Quantum criticality describes the behavior of materials at the precise boundary between two different phases of matter — think of water at exactly the boiling point, but in the quantum realm, where the fluctuations are governed by the laws of quantum mechanics rather than thermal heat. At these quantum critical points, materials exhibit unusual and potentially useful electronic properties. Electronic topology, on the other hand, is a property of how electrons are organized across an entire material at the quantum level, described by abstract mathematical quantities called topological invariants. Topological materials are of enormous practical interest because their surface properties are protected from disorder and impurities in ways that ordinary electronic states are not — they are, in a sense, immune to certain kinds of interference.

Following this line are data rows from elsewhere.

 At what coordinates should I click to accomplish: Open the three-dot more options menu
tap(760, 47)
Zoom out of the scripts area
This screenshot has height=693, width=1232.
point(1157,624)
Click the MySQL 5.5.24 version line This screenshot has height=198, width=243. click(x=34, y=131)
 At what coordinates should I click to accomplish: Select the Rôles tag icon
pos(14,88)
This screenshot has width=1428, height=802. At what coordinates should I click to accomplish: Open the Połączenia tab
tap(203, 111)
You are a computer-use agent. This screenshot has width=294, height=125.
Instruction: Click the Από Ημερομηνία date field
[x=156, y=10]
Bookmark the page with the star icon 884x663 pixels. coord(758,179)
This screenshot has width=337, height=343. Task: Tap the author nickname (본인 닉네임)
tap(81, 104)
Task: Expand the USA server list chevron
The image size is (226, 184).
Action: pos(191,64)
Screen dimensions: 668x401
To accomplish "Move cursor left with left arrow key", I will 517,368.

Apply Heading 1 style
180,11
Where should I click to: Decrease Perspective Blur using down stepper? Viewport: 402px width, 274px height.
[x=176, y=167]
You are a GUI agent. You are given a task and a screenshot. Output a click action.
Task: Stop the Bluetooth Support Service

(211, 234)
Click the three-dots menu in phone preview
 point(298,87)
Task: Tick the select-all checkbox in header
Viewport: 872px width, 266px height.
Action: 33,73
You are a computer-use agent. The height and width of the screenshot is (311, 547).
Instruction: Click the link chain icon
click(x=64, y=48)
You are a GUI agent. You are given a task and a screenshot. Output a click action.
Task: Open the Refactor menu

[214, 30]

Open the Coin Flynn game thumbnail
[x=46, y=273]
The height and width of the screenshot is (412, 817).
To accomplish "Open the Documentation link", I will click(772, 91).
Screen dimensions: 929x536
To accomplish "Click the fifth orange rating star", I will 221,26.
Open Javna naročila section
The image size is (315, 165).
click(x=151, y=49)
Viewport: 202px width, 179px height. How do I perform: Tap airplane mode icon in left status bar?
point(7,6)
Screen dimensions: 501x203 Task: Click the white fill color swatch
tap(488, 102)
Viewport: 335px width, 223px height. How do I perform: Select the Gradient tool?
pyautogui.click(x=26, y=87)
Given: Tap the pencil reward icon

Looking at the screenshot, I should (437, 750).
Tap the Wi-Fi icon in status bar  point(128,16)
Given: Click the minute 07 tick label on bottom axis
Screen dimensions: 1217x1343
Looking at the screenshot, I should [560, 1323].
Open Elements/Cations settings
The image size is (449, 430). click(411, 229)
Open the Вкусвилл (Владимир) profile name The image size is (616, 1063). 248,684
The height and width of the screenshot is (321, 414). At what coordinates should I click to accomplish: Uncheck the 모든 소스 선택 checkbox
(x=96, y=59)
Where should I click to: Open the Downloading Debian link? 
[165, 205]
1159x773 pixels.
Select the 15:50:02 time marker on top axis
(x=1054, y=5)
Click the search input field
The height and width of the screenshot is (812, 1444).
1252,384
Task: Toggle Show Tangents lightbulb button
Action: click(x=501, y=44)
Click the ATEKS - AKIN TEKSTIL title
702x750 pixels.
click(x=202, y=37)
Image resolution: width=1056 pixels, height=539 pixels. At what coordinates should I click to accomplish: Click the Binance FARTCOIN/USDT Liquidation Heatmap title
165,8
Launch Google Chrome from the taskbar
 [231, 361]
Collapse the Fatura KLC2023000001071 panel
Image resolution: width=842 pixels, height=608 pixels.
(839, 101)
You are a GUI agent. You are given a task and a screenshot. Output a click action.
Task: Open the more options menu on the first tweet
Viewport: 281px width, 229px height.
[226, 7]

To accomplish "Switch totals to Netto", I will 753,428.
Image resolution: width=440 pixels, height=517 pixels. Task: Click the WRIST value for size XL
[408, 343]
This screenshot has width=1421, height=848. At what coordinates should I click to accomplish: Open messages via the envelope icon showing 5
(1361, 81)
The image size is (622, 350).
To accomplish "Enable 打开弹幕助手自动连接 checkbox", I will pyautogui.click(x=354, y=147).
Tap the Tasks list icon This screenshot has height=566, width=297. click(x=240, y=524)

What the Rice-Vienna collaboration discovered is that these two phenomena are not merely co-existing curiosities in some exotic materials — they are intimately linked and can mutually generate each other. Using a class of materials called heavy fermions, where electrons behave as though they are hundreds of times heavier due to the strength of their mutual interactions, experimental physicist Prof. Silke Paschen's team at the Vienna University of Technology found clear signatures of a quantum state that has never before been categorized. The experimental findings matched theoretical predictions developed independently by Prof. Qimiao Si at Rice University, whose group had been building a theoretical framework suggesting that strong electron-electron interactions could generate topological states rather than destroy them — the opposite of what had been assumed.

"What we have found is that quantum criticality and topology are not just coexisting — they are intertwining and reinforcing each other to create something qualitatively new," Si said in a statement accompanying the publication. "This is a new phase of quantum matter, and it has properties that neither quantum criticality nor topology alone can explain." The discovery opens an entirely new parameter space for materials design. Topological states protected by quantum criticality might be more robust than existing topological insulators, which can lose their special properties when heated or subjected to external disturbances.

The practical road from laboratory discovery to working technology is long, but researchers and industry observers note that the history of condensed matter physics is full of cases where an apparently esoteric discovery of a new quantum state eventually led to major applications. High-temperature superconductors — first discovered in the 1980s and still not fully understood — now underlie MRI machines and particle accelerators. Topological insulators, discovered only in the 2000s, are now being incorporated into early quantum computing prototypes. The new topological-critical quantum state, because it emerges from the same strong correlation physics that underlies many industrially relevant materials, may translate to applications more rapidly than some predecessors. Several quantum computing companies, including Microsoft, which has bet heavily on topological qubits, expressed interest in the findings when contacted by physics journalists following the Nature Physics publication.